The Frontier League is comprised of 16 teams, three in Canada, The Trois Rivières Aigles (Eagles), Ottawa Titans, and Quebec Capitales. Quebec is the defending League champion. Ottawa and Quebec (Quebec City) will be in Joliet for six games, June 13-18.
Four clubs in the Frontier League are Illinois-based, Joliet, the Gateway Grizzlies (Sauget near St. Louis), Schaumburg Boomers and Windy City Thunderbolts in Crestwood.
The League may call itself the Frontier League, however, a more accurate description would be the eastern and northern frontier.
Every team in the Frontier League is east of the Mississippi River, although the Gateway Grizzlies in Sauget, Ill. are within sight of the St. Louis’ Gateway Arch which is the gateway to the western frontier. Geographically, the Evansville Otters are the most southern team in the League and the Florence, Ky. Y’alls have a southern feel.
Evansville is far and away the senior member of the Frontier League. The Otters joined the League in 1995. and the Windy City franchise started in 1995, even though Windy City did not join the Frontier League until 1999.
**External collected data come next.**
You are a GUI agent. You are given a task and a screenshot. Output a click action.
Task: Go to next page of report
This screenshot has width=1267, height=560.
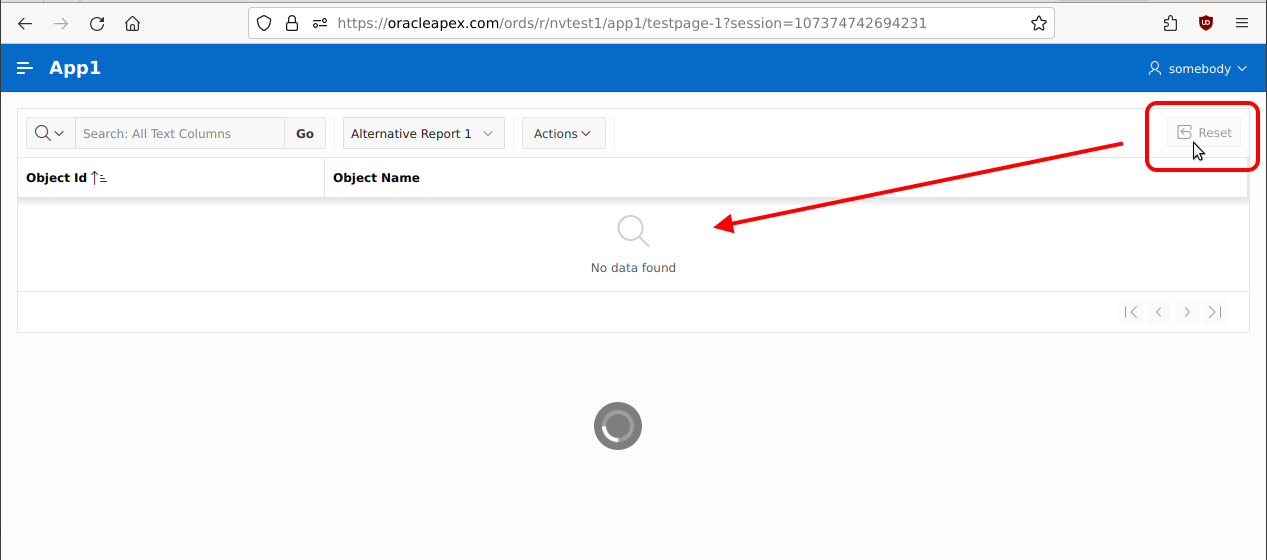click(1187, 312)
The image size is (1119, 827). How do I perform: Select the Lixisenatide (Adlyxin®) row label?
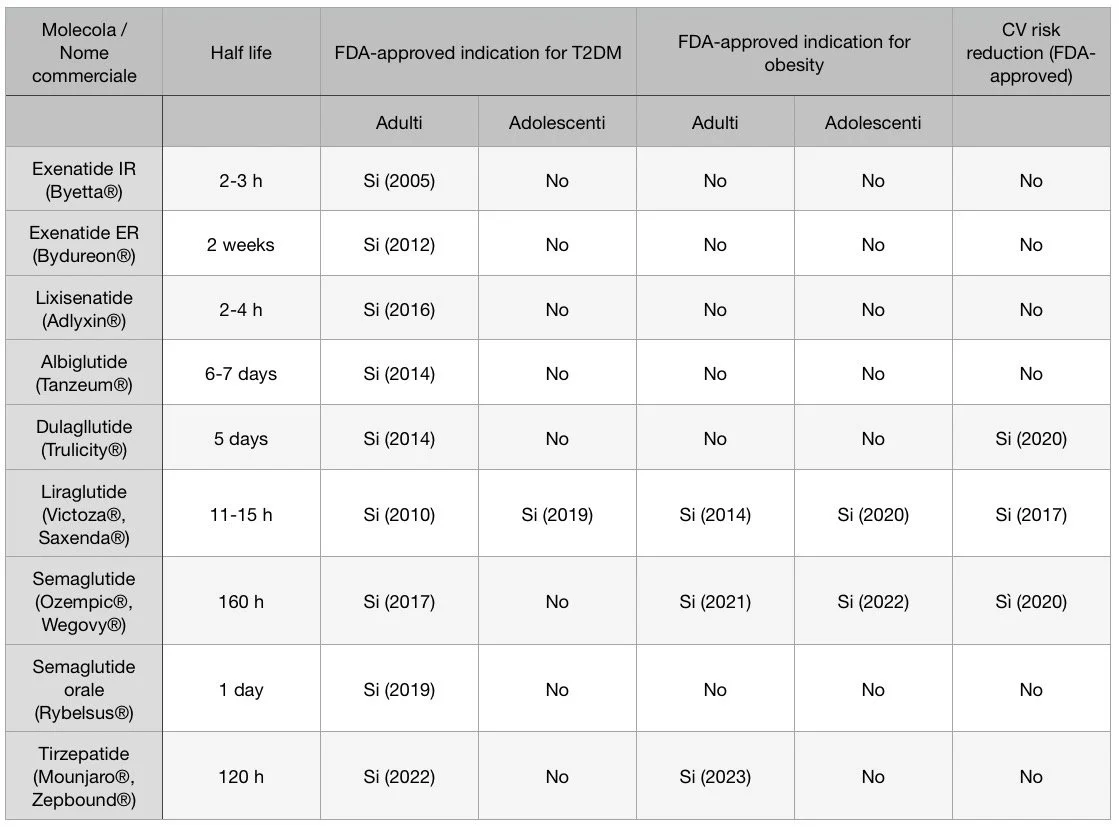(x=84, y=309)
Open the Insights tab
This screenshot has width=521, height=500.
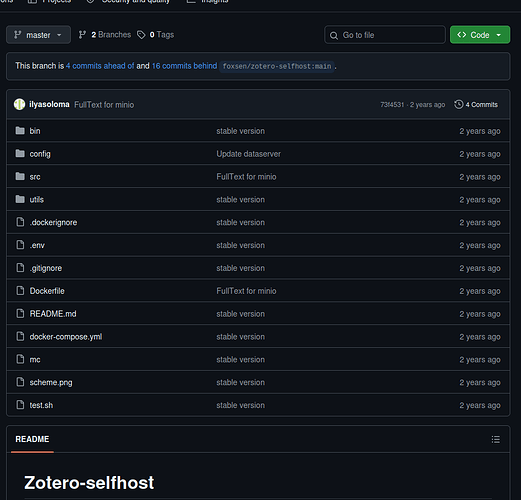click(x=208, y=2)
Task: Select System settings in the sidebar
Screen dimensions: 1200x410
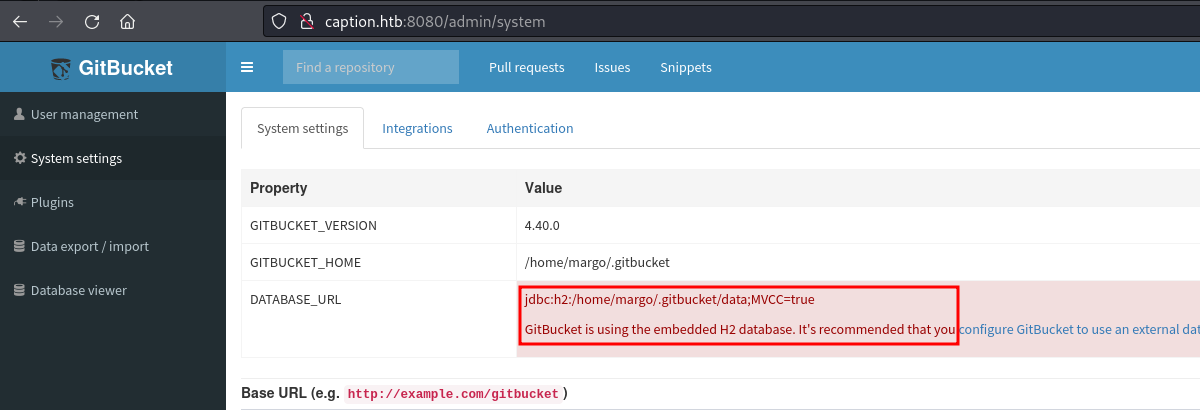Action: tap(76, 158)
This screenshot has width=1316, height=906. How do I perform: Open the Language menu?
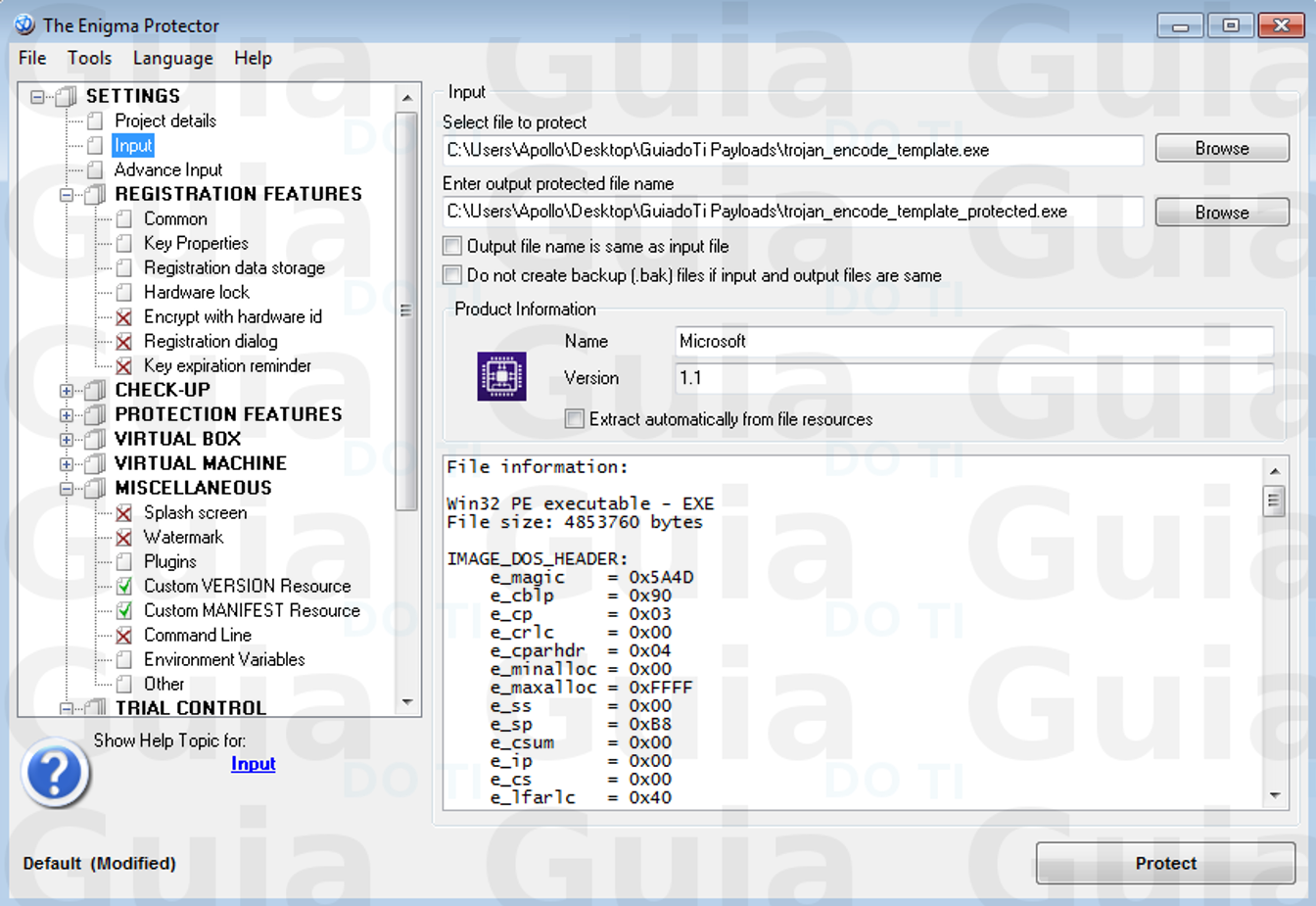pos(172,59)
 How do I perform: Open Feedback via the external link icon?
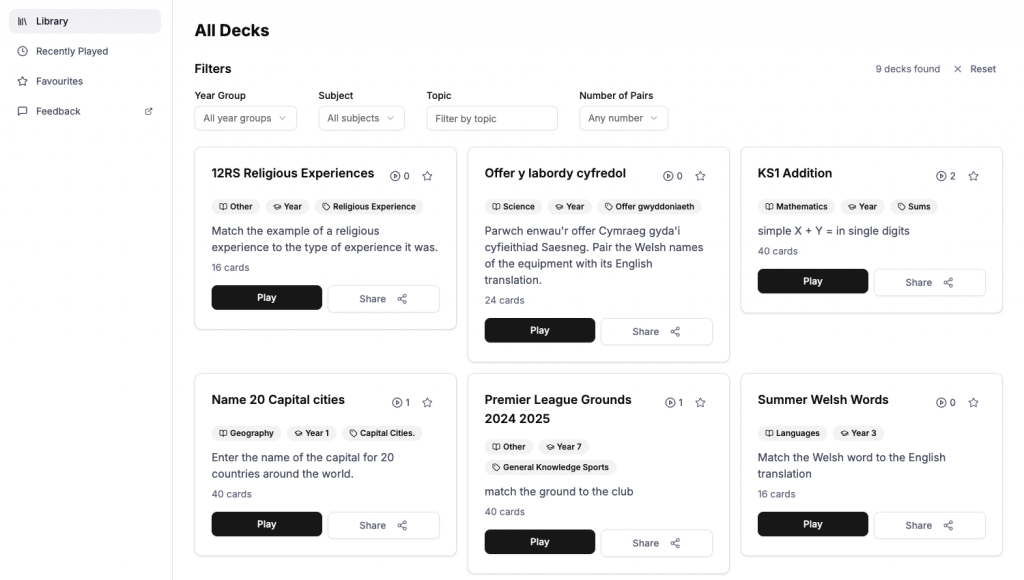coord(148,110)
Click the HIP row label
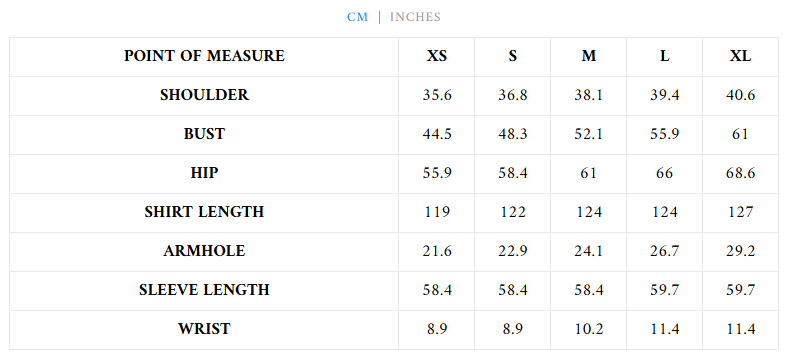Screen dimensions: 792x362 tap(204, 173)
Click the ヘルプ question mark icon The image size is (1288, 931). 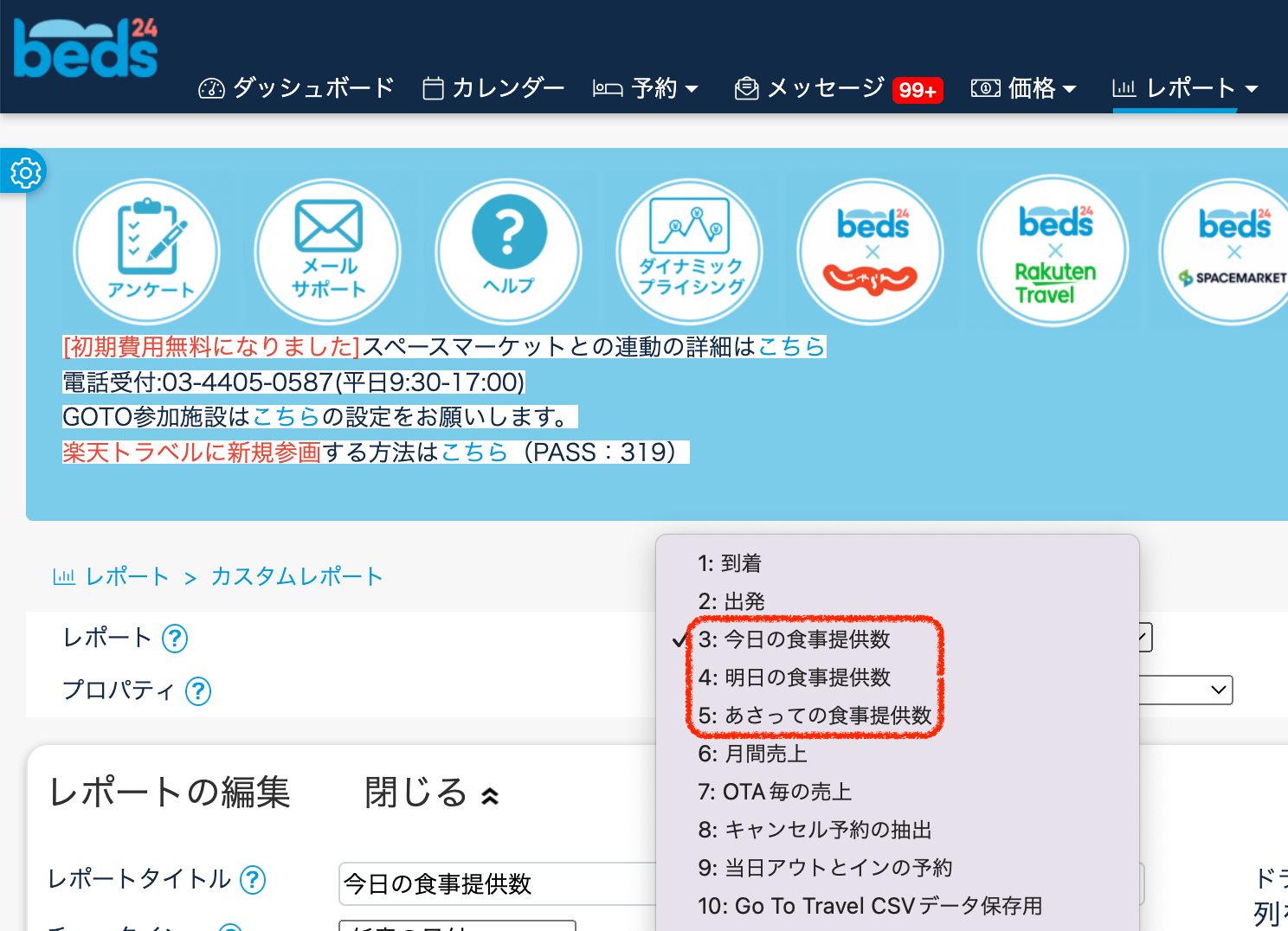[x=509, y=252]
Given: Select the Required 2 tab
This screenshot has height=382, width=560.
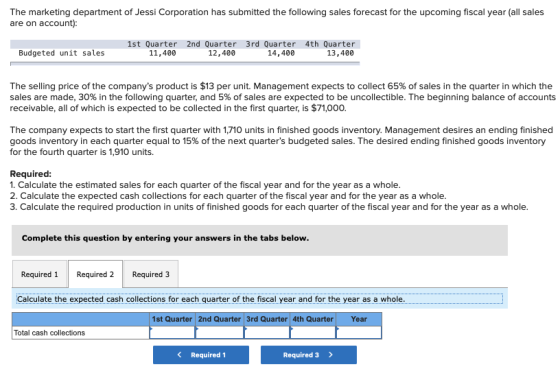Looking at the screenshot, I should point(95,274).
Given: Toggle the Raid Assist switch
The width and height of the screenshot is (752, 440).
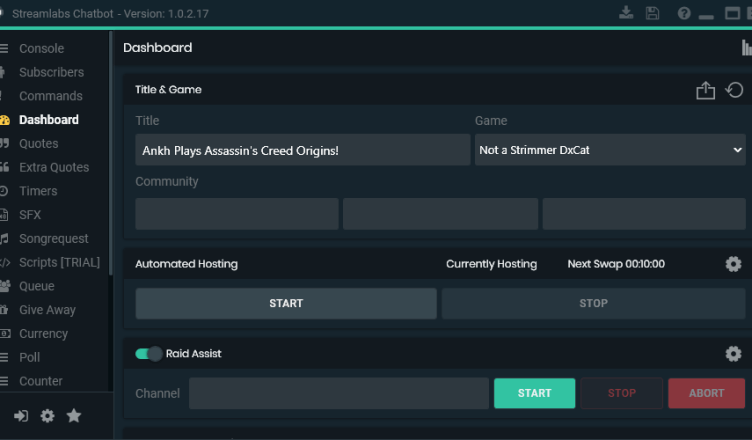Looking at the screenshot, I should pos(149,354).
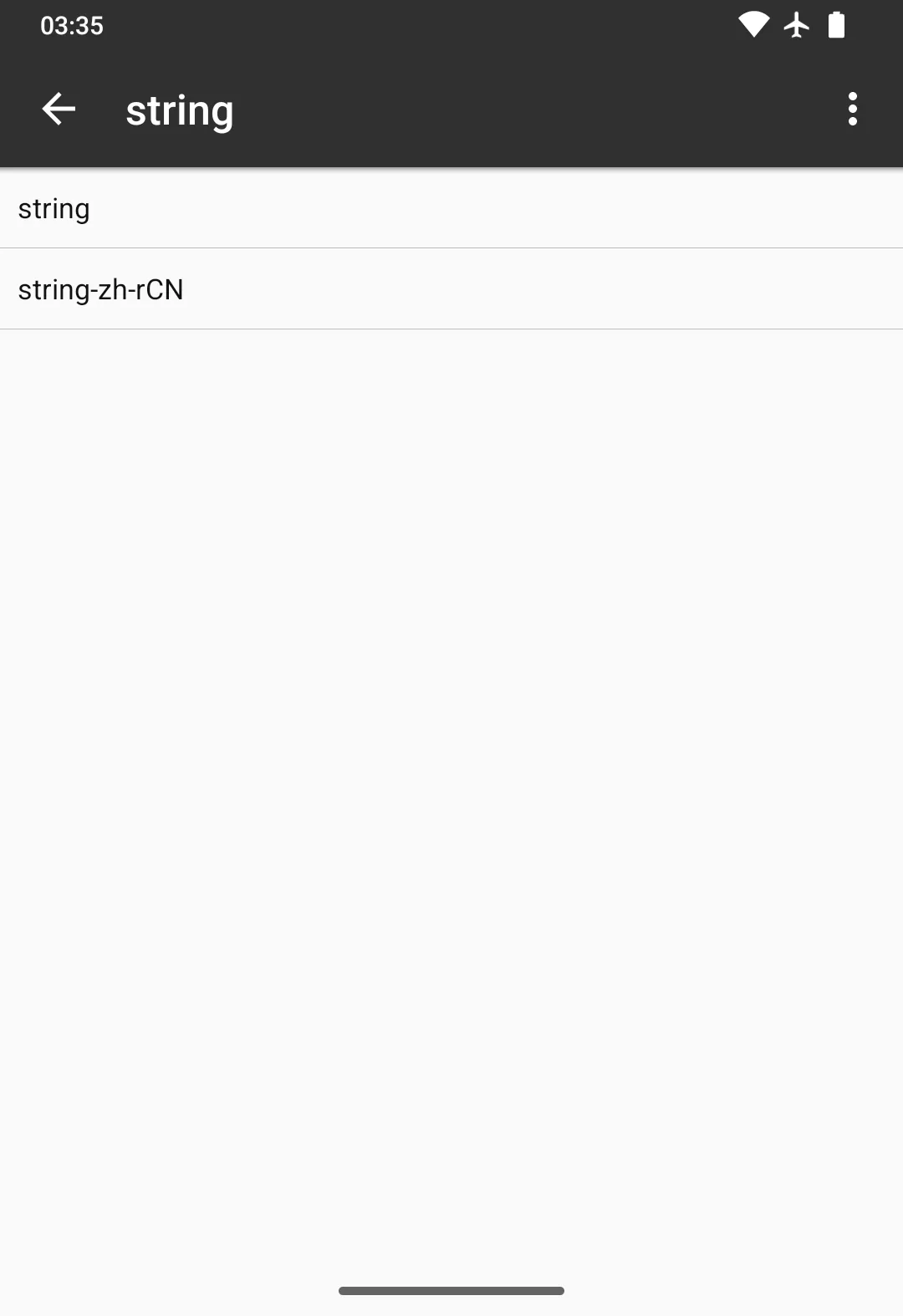
Task: Tap the bottom navigation gesture handle
Action: click(x=452, y=1291)
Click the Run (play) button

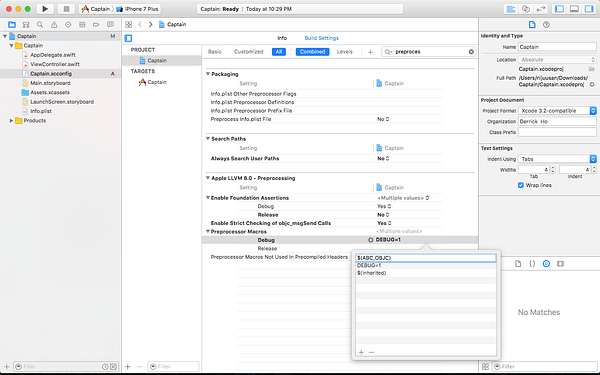[x=45, y=9]
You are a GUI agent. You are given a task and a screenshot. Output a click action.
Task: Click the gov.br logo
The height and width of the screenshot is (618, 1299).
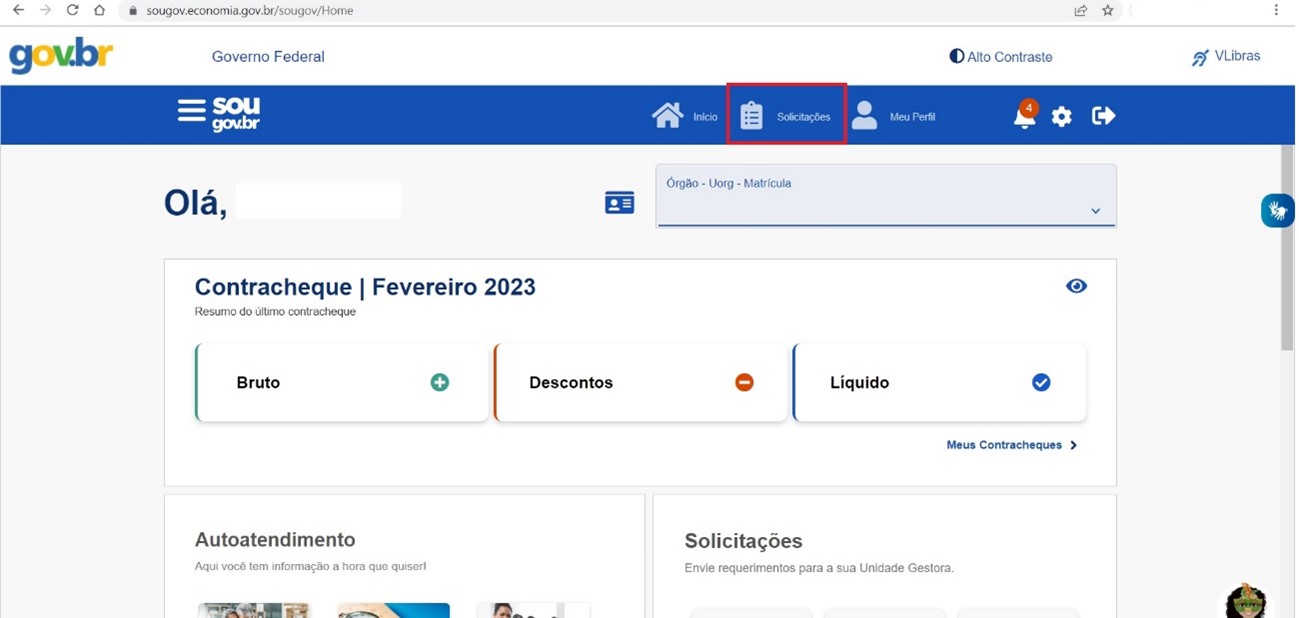tap(61, 56)
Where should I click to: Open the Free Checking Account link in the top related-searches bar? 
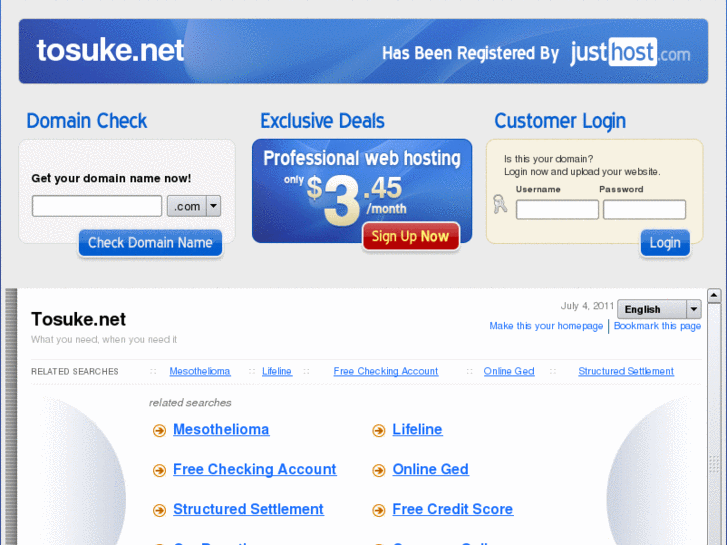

The Otters play their home games at Bosse Field. Named for Evansville Mayor Benjamin Bosse, the field opened in 1915 and trails only Fenway Park (1912) and Wrigley Field (1914) in seniority among parks still in use. As you might imagine, Bosse Field has seen a wealth of baseball and other sporting events through the years.
For the second successive season, the Frontier League will feature the traveling Empire State Greys.
The Frontier League is comprised of 16 teams with the Slammers a part of the Western Division. To give the league numerical balance with eight clubs in each division, the Empire State Greys, are members of the League’s Eastern Division. They play a strictly road schedule, has its drawbacks. Last season, the Greys finished with a 6-90 record. Quebec, the League champion, had a 62-34 final regular-season record.
The Empire State Greys will play the Slammers Friday through Sunday.
League balance: After the first week in the Frontier League, no team is undefeated, nor without a victory. Even the Greys picked up a victory in their opening series of the season and every team started the week with a record of either 2-1 or 1-2.